Не обидели. Что ж обижаться на правду! А выздороветь и в самом деле хочется, только вот ноги отчего-то не держат.
– Ольга! – Папенька обнял маму за плечи, сказал мягко: – Мы уже все перепробовали.
– И ничего не помогло. – Она прижалась лбом к его груди, но тут же выпрямилась, вздернула подбородок.
– Я помогу, – сказал мсье Жак тихо, но его все услышали. – Человеческий организм – удивительный механизм, он на многое способен. Иногда даже на невозможное. А дети сильнее взрослых. Мадемуазель Элизабет, если вы мне доверитесь, обещаю, все получится.
– Я верю вам, – сказала она и залилась румянцем, а мама, наоборот, побледнела.
– Но должен предупредить – легко не будет. Будет больно, и слезы будут тоже. А я окажусь безжалостен, я забуду, что передо мной леди. И вы тоже забудете.
– Василий… – не сказала, а выдохнула мама, и в этом вздохе слышалась покорность судьбе.

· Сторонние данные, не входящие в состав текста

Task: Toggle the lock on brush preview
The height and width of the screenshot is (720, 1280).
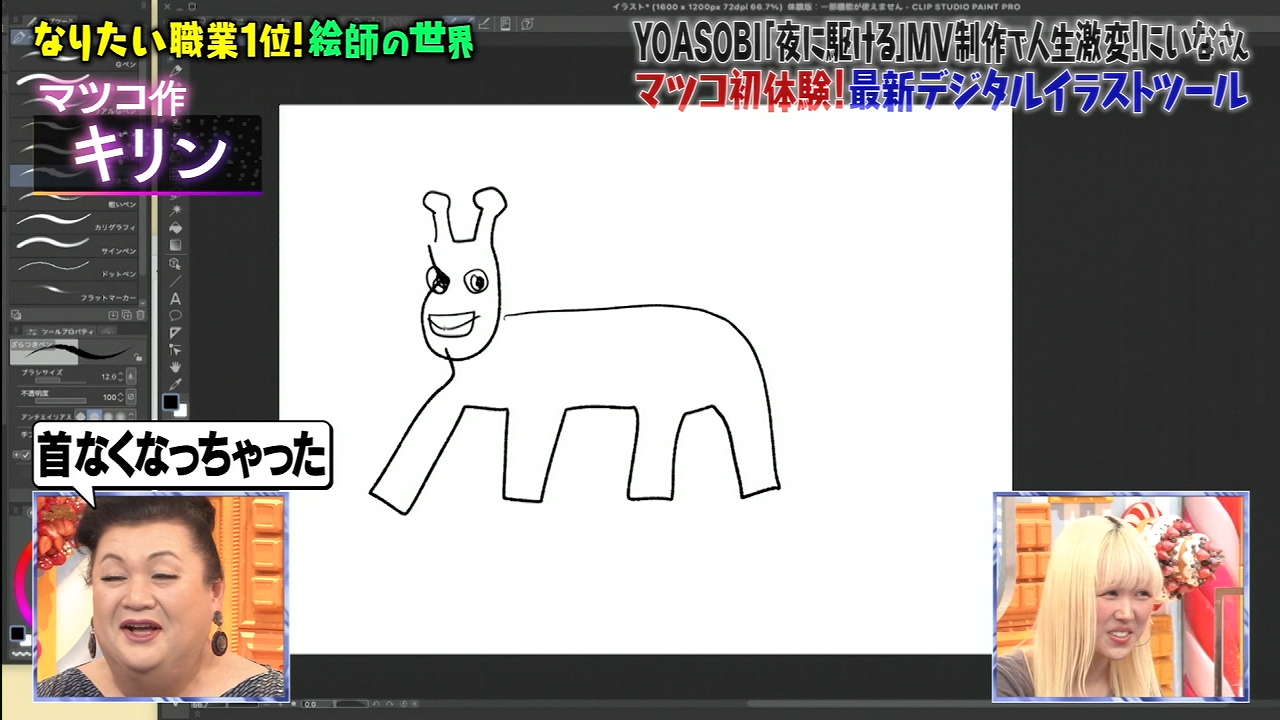Action: [x=138, y=356]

– Все будет хорошо. – Папенька поцеловал ее в висок, а Лиза подумала, что теперь уж точно все будет хорошо.
Она ошиблась. То есть хорошо становилось, но очень медленно, а обещанных слез и боли было много. Мсье Жак оказался беспощадным… ментором.
Он начал с осмотра Лизиных ног, ощупал каждую мышцу, каждое сухожилие. Его пальцы были горячими и твердыми, а прикосновения совсем не бережными. Лиза шипела от боли, но старалась сдерживать слезы, а мама отворачивалась к окну, когда им обеим становилось совсем уж невмоготу. После ног пришел черед спины. Тут руки мсье Жака были ласковы, а прикосновения почти невесомы, и Лиза позволила себе успокоиться, а мама приблизилась к кровати и ревниво следила за каждым движением мсье Жака.

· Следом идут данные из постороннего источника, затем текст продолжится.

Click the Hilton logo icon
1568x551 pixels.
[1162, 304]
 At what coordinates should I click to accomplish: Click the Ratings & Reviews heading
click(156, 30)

– Все будет хорошо, – сказал он наконец, и во взгляде мамы Лиза увидела надежду. – Все еще можно исправить, но придется потрудиться.

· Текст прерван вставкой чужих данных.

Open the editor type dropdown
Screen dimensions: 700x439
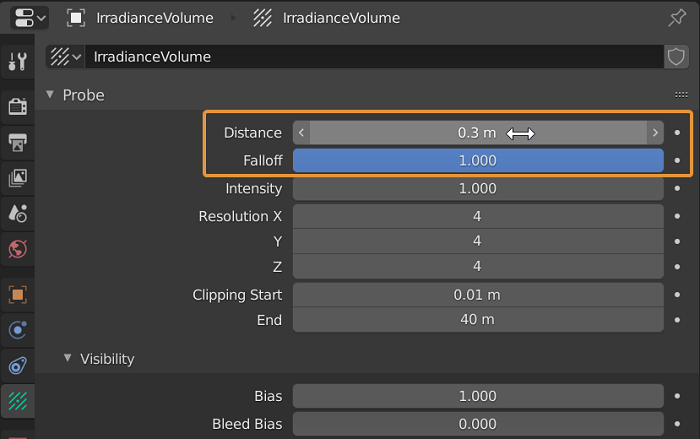pos(26,18)
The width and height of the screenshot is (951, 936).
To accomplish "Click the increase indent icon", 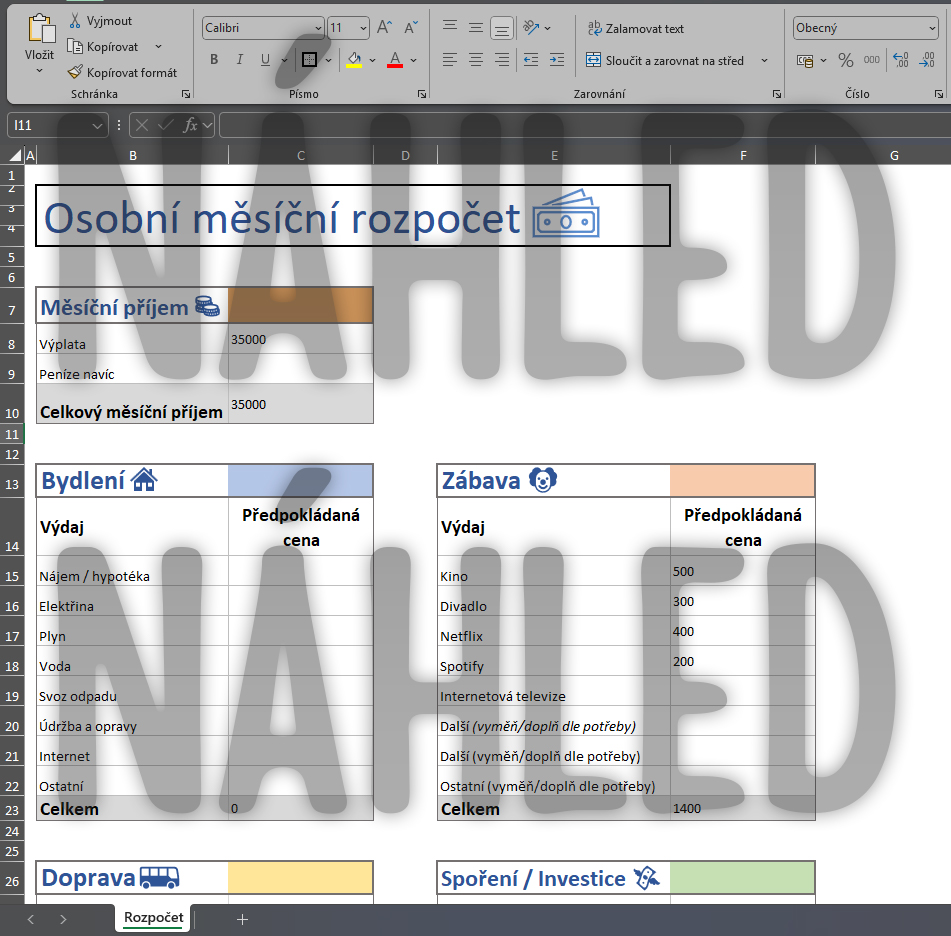I will point(557,60).

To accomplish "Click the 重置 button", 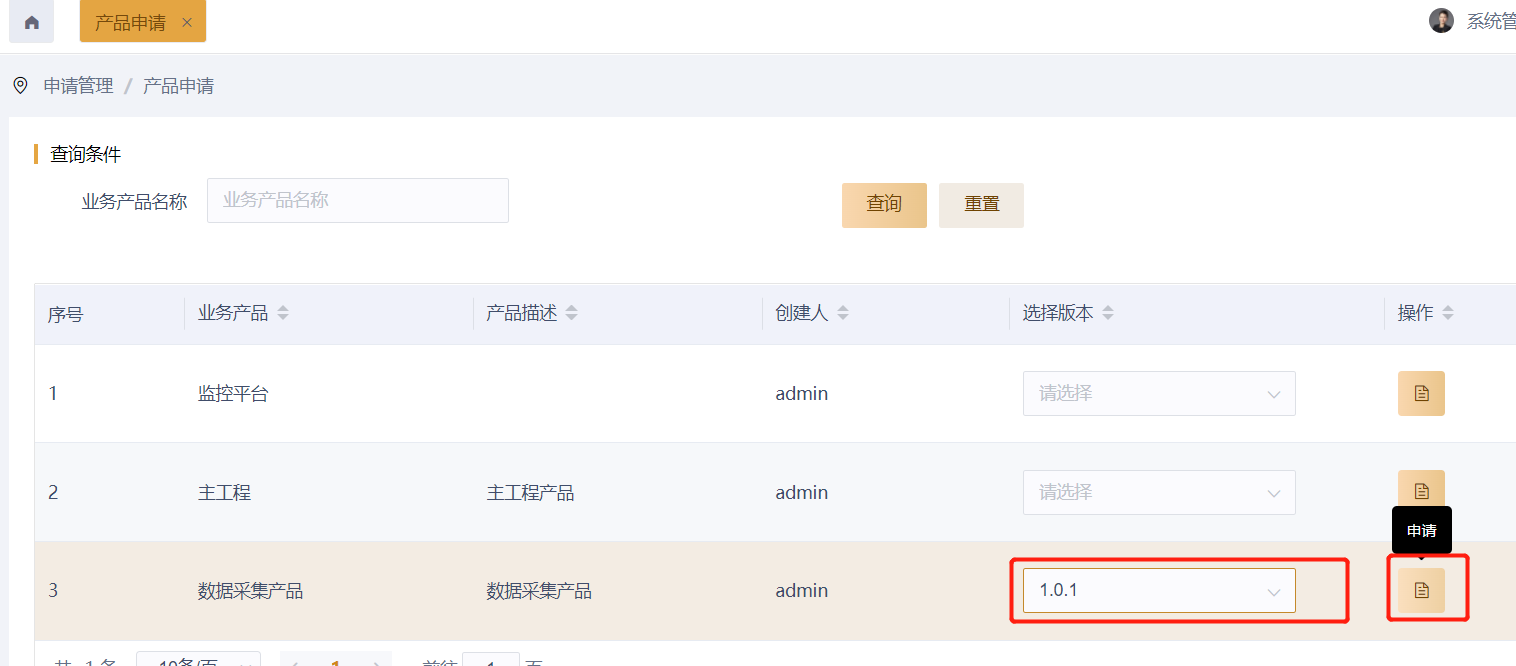I will pos(981,205).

– Это все из-за слабых легких?
– И из-за них в том числе.
– Но она не ходит…
– Она пойдет, а легкие можно тренировать. Сегодня же и приступим.
Ах, как же он был беспощаден, этот похожий на ворона чужак! Он придумал для Лизы упражнения и следил, чтобы она все делала правильно. А у нее ничего не получалось. Вот совсем ничего! Она плакала, от бессилия и злости до крови кусала губы, винила ментора в жестокосердии, а он внимательно выслушивал все сетования, а потом говорил:
– А теперь, мадемуазель Элизабет, повторите-ка последнее упражнение еще пять раз.